Cerebral and Systemic Effects of Hypotension Induced by Adenosine or ATP in Dogs

Abstract

The authors evaluated the systemic and cerebral hemodynamic and metabolic effects of 1 h of hypotension to a mean arterial pressure of either 50 mmHg or 40 mmHg induced by intravenous adenosine or ATP in dogs maintained on 70% nitrous oxide and 0.1% halothane. Following the hypotensive period, brain biopsy specimens were taken for the determination of cerebral metabolites and calculation of the energy charge. Hypotension induced by either adenosine or ATP produced a marked 40-62% decrease in systemic vascular resistance with little change in cardiac index or oxygen consumption but resulted in a mild metabolic acidosis.
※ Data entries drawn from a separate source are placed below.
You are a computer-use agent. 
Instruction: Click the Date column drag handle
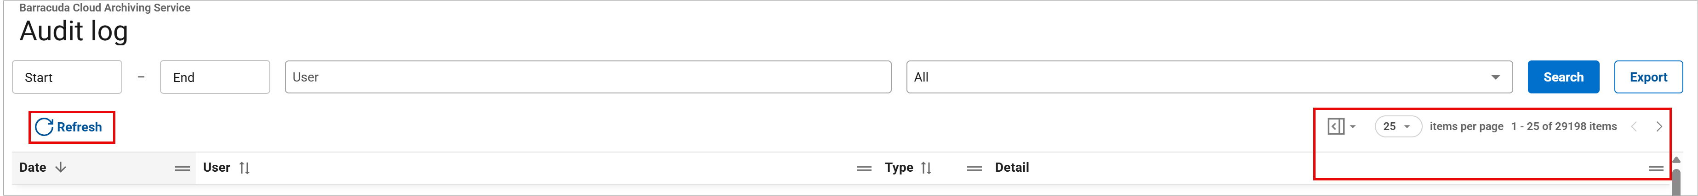coord(182,168)
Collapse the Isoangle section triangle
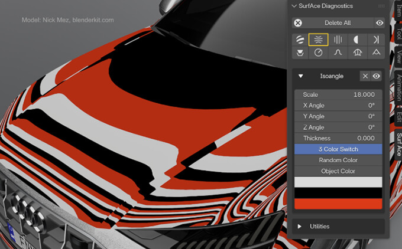This screenshot has height=249, width=402. (x=300, y=76)
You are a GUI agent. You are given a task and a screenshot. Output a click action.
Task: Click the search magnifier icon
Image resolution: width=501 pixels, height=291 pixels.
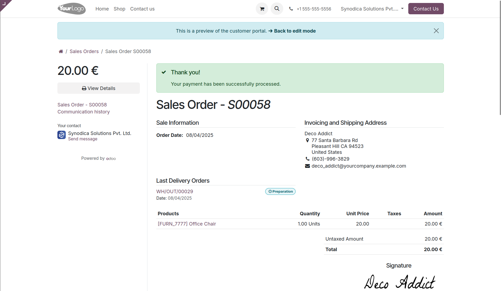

Because of a profound decrease in cerebral perfusion pressure with hypotension (to 31-33 mmHg at an MAP of 50 mmHg and 22-24 mmHg at an MAP of 40 mmHg) CBF decreased 54-65% and was inadequate to meet the unchanged cerebral oxygen demands, resulting in some anaerobic metabolism with an accumulation of lactate. While the ease with which one can induce and maintain hypotension with these agents may be advantageous in clinical practice, the effects of adenosine and ATP on cerebral hemodynamics and metabolism may offer no advantage over other hypotensive agents.